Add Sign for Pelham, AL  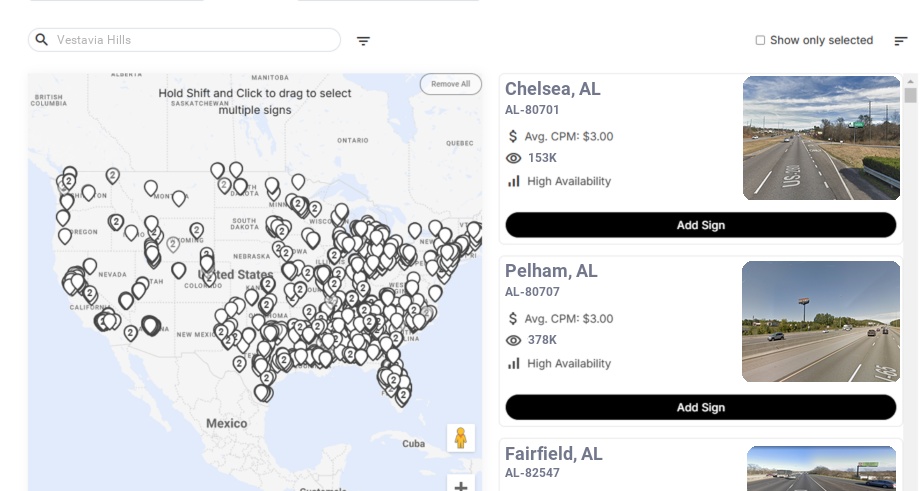(700, 407)
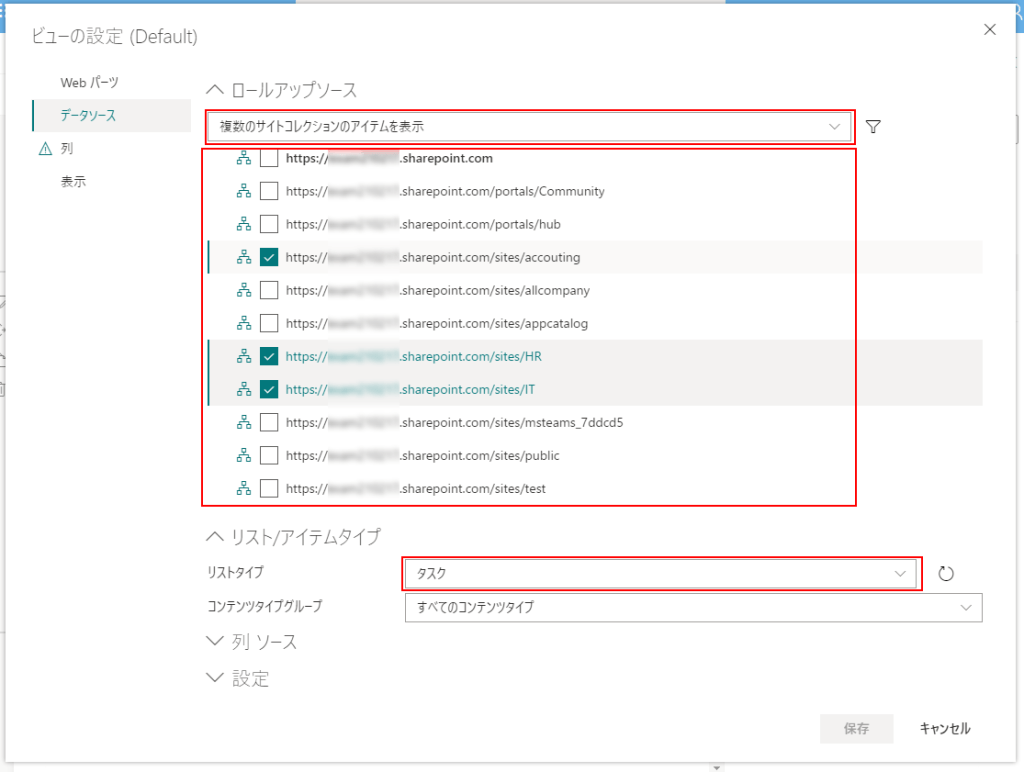The width and height of the screenshot is (1024, 772).
Task: Open the リストタイプ dropdown showing タスク
Action: coord(660,574)
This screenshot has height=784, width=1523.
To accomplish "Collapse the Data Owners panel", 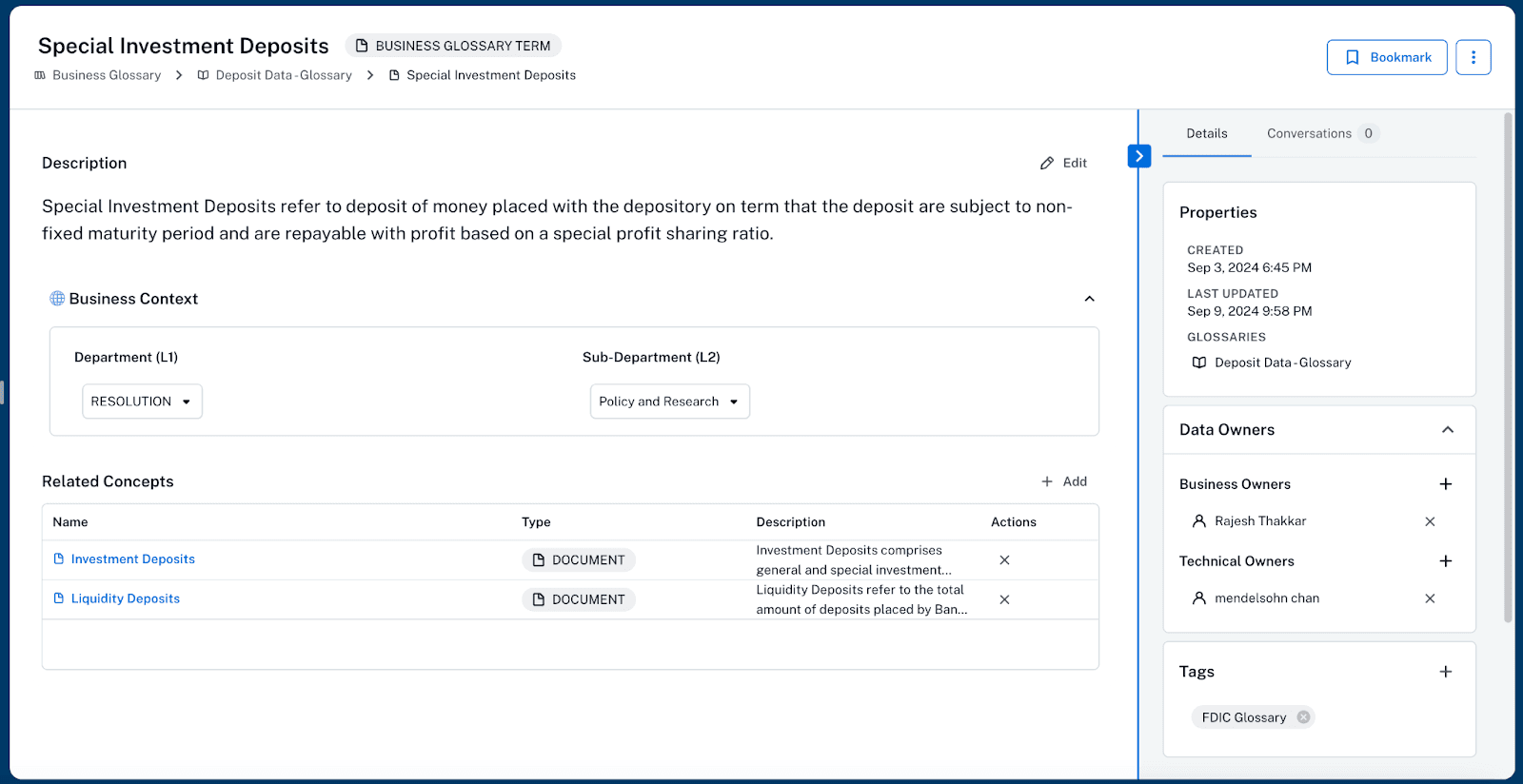I will (x=1447, y=430).
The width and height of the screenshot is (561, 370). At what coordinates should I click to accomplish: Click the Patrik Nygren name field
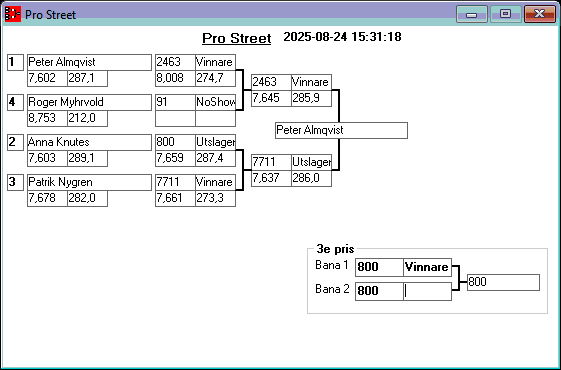(89, 182)
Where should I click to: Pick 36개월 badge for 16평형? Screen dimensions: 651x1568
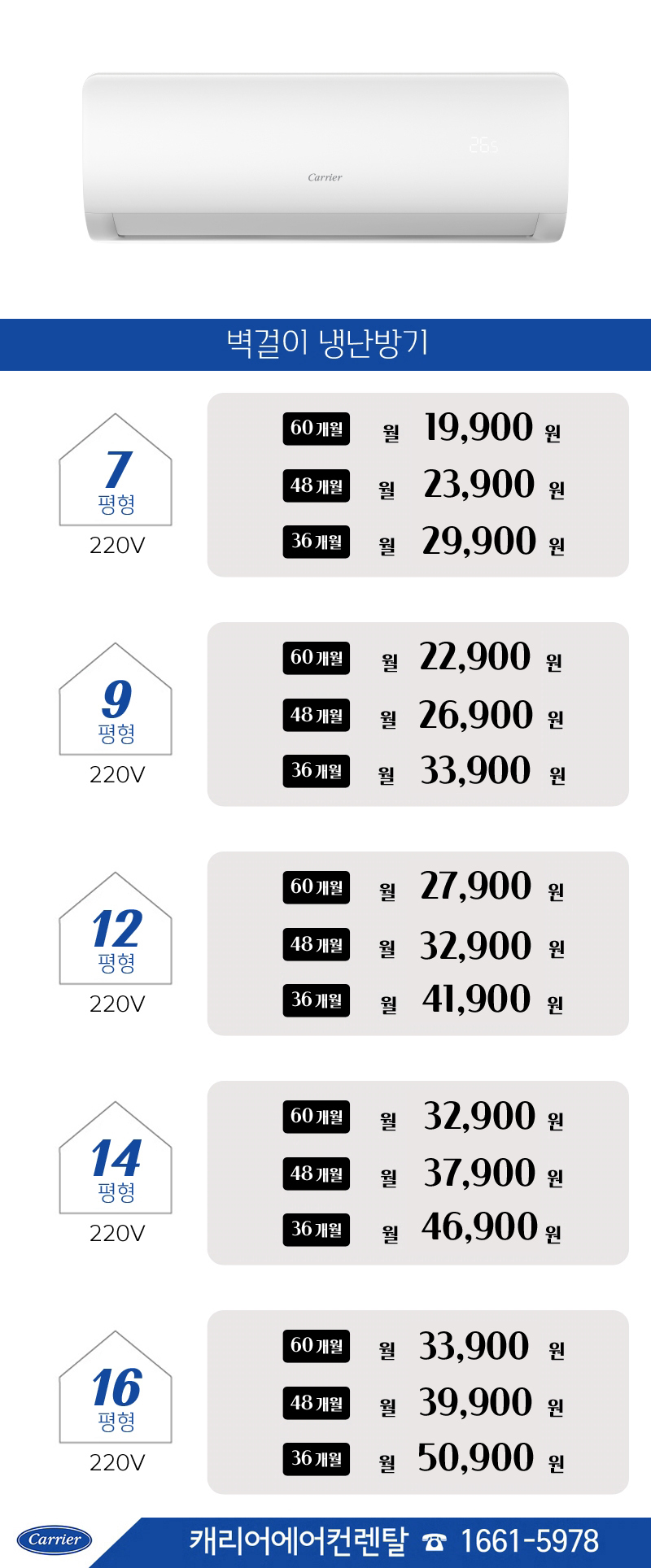(x=317, y=1459)

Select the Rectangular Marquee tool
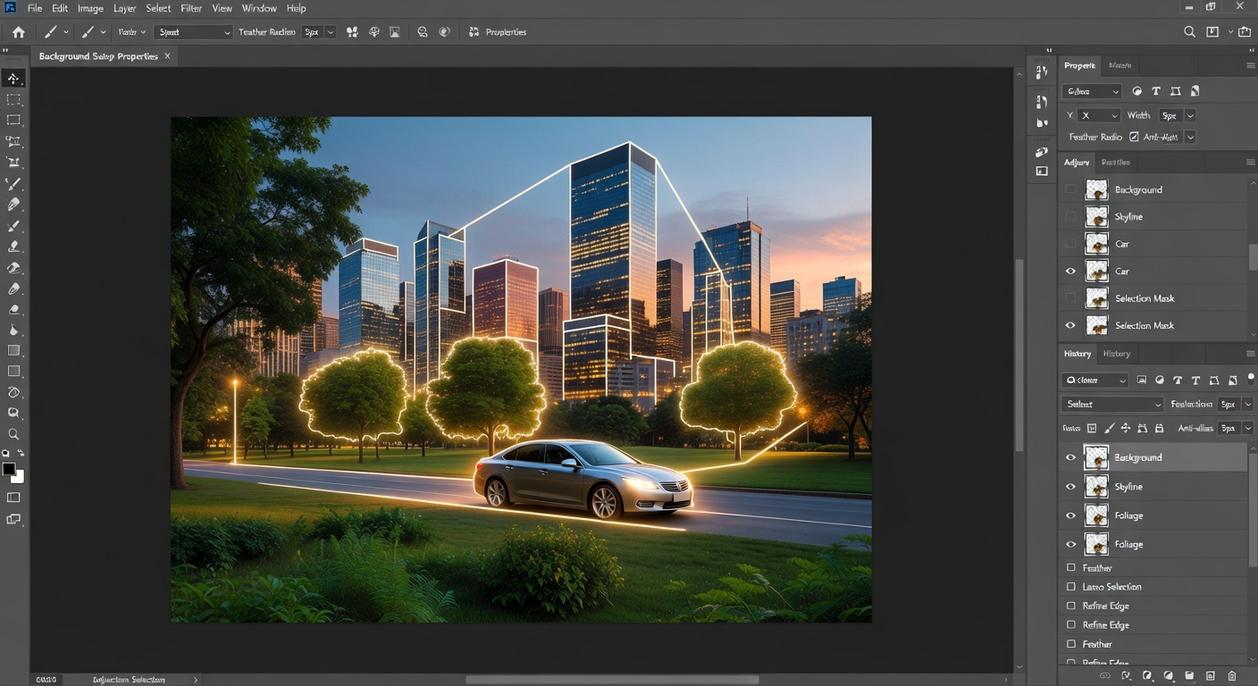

════════════════════

» **Problem requirements**
Give back exactly the lines from the one with "Where should I" through the end of the records above, inclusive, and omit any pictures.

» **Exercise result**
Where should I click to: Pick 36개월 badge for 16평형? Screen dimensions: 651x1568
(x=317, y=1459)

Select the Rectangular Marquee tool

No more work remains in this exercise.